Your input in $DATA must have all the atoms in
the first monomer defined before the atoms in the
second monomer, before the third monomer... The
number of atoms belonging to the final monomer
can be omitted. There is no sensible default for
IATM, so don't omit it from your input.
- ICHM
- = An array giving the charges of the each monomer.
The charge of the final monomer may be omitted,
as it is fixed by ICH in $CONTRL, which is the
total charge of the supermolecule.

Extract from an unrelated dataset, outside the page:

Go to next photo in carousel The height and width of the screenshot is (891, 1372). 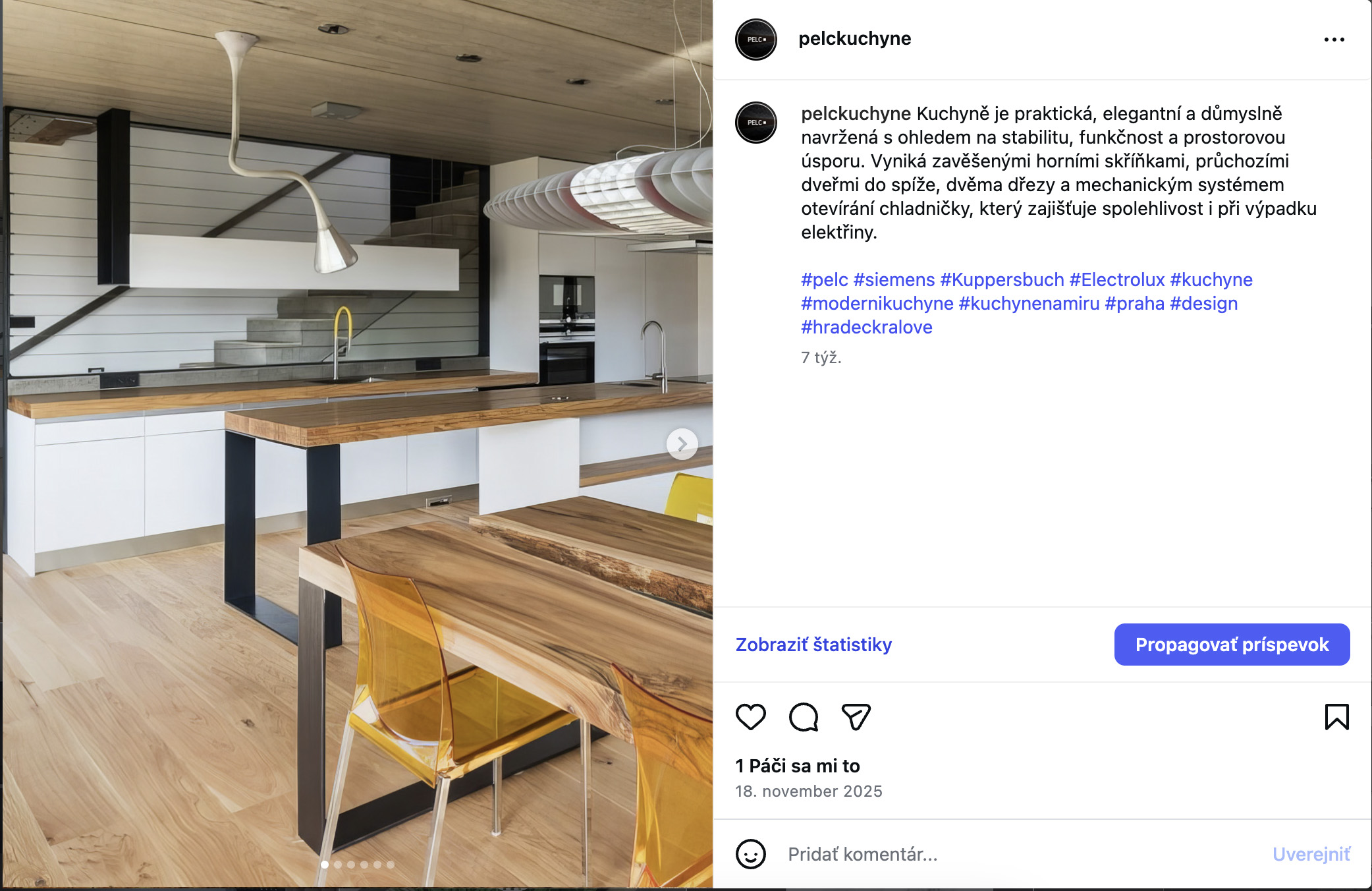tap(682, 444)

The default
is neutral monomers, ICHM(1)=0,0,0,...
- EQUM
- = a flag to indicate all monomers are equivalent
by symmetry (in addition to containing identical
atoms). If so, which is not often true, then only
the unique computations will be done.
(default is .FALSE.)
- CTPSPL
- = a flag to decompose the interaction energy into
charge transfer plus polarization terms. This
is most appropriate for weakly interacting
monomers. (default is .TRUE.)
- CTPLX
- = a flag to combine the CT and POL terms into a
single term. If you select this, you might want
to turn CTPSPL off to avoid the extra work that
that decomposition entails, or you can analyze
both ways in the same run (default=.FALSE.)
- RDENG
- = a flag to enable restarting, by reading the
lines containing "FINAL ENERGY" from a previous
run. These should be edited from an incomplete
log file and placed in a $ENERGY group.
(default is .FALSE.)
References:
C.Coulson in "Hydrogen Bonding", D.Hadzi, H.W.Thompson,
Eds., Pergamon Press, NY, 1957, pp 339-360.
C.Coulson Research, 10, 149-159 (1957).
K.Morokuma J.Chem.Phys. 55, 1236-44 (1971).
K.Kitaura, K.Morokuma Int.J.Quantum Chem. 10, 325 (1976).
K.Morokuma, K.Kitaura in "Chemical Applications of
Electrostatic Potentials", P.Politzer,D.G.Truhlar, Eds.
Plenum Press, NY, 1981, pp 215-242.
The method coded is the newer version described in the
latter two papers. Note that the CT term is computed
separately for each monomer, as described in the words
below equation 16 of the 1981 paper, not simultaneously.
Reduced Variational Space:
W.J.Stevens, W.H.Fink, Chem.Phys.Lett. 139, 15-22(1987).
BSSE during Morokuma decomposition:
R.Cammi, R.Bonaccorsi, J.Tomasi
Theoret.Chim.Acta 68, 271-283(1985).
The present implementation:
"Energy decomposition analysis for many-body interactions,
and application to water complexes"
W.Chen, M.S.Gordon J.Phys.Chem. 100, 14316-14328(1996)
The present implementation has some quirks:
- The initial guess of the monomer orbitals is not
controlled by $GUESS. The program first looks for a
$VEC1, $VEC2, ... group for each monomer. If they
are found, they will be MOREAD. If any of these are
missing, the guess for that monomer will be constructed
by HCORE. Check your monomer energies carefully!
- The use of symmetry is turned off internally.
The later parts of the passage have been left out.